• [EXERCISE DESCRIPTION]
Go line by line through the entries below and copy those containing the string "agent".

(Dataset records)
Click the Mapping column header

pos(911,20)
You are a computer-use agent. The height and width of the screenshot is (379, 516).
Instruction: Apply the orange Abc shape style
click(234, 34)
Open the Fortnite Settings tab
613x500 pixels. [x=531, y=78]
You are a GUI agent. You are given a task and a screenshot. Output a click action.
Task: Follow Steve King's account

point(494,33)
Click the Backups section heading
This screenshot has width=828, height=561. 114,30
==
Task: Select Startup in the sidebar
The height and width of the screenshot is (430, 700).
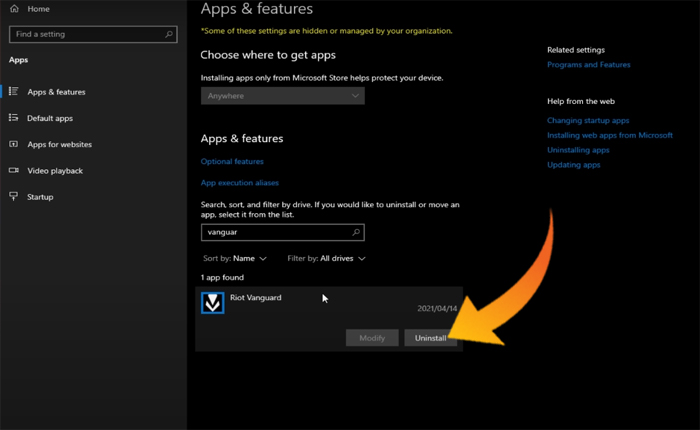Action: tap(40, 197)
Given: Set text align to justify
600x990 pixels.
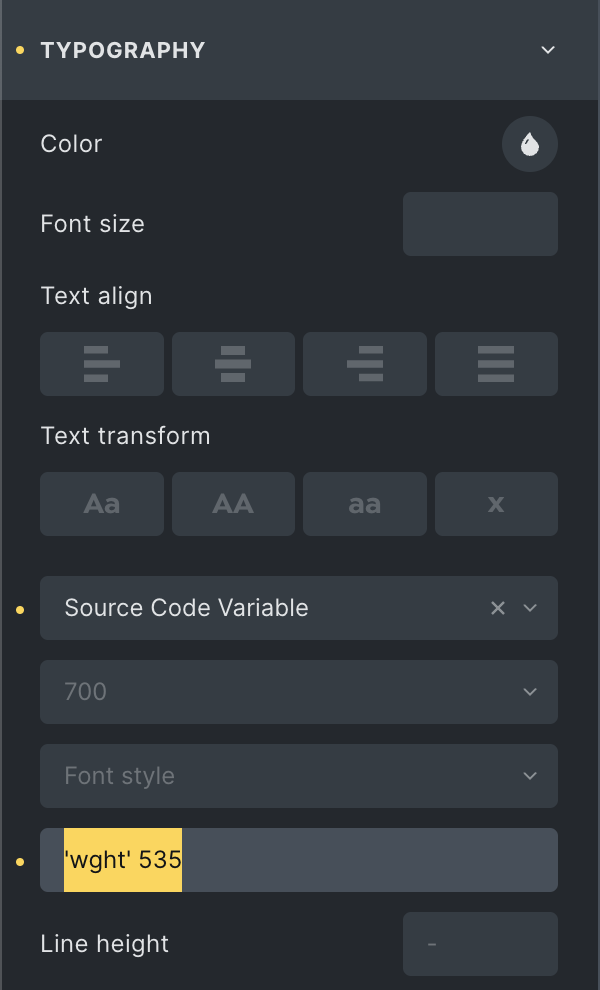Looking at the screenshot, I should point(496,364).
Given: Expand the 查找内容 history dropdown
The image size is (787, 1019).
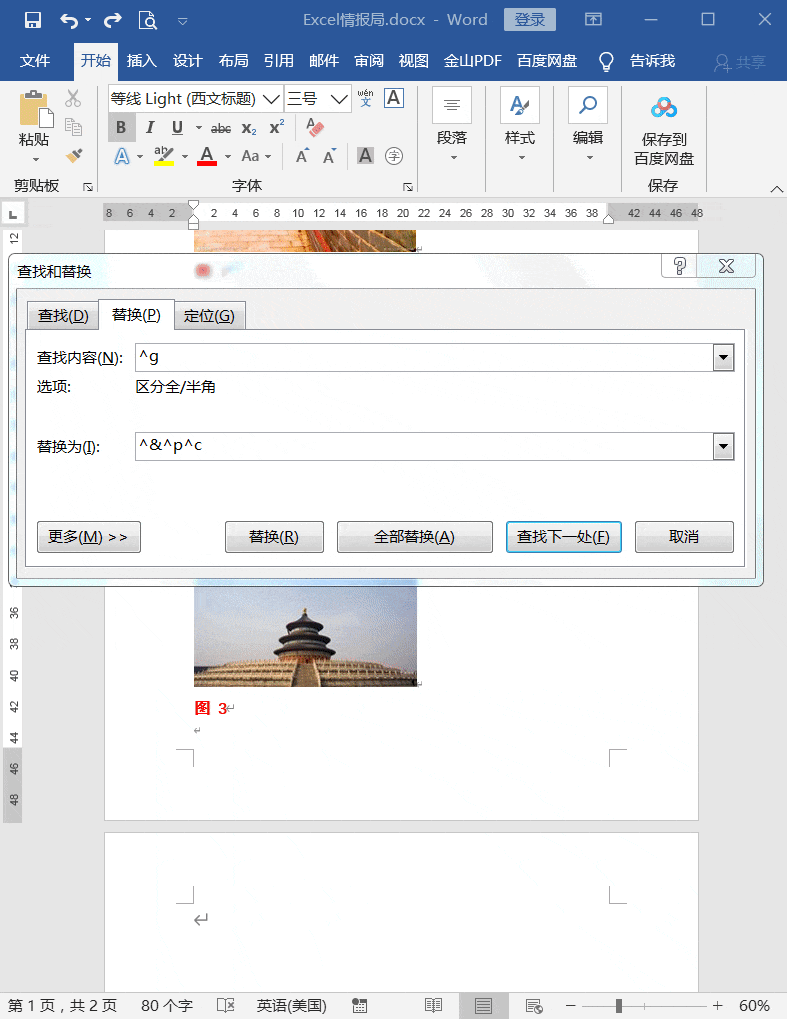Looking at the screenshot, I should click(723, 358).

• [YOUR SOLUTION]
You are a computer-use agent. The height and width of the screenshot is (379, 516).
You are a GUI agent. You are given a task and a screenshot. Output a click action.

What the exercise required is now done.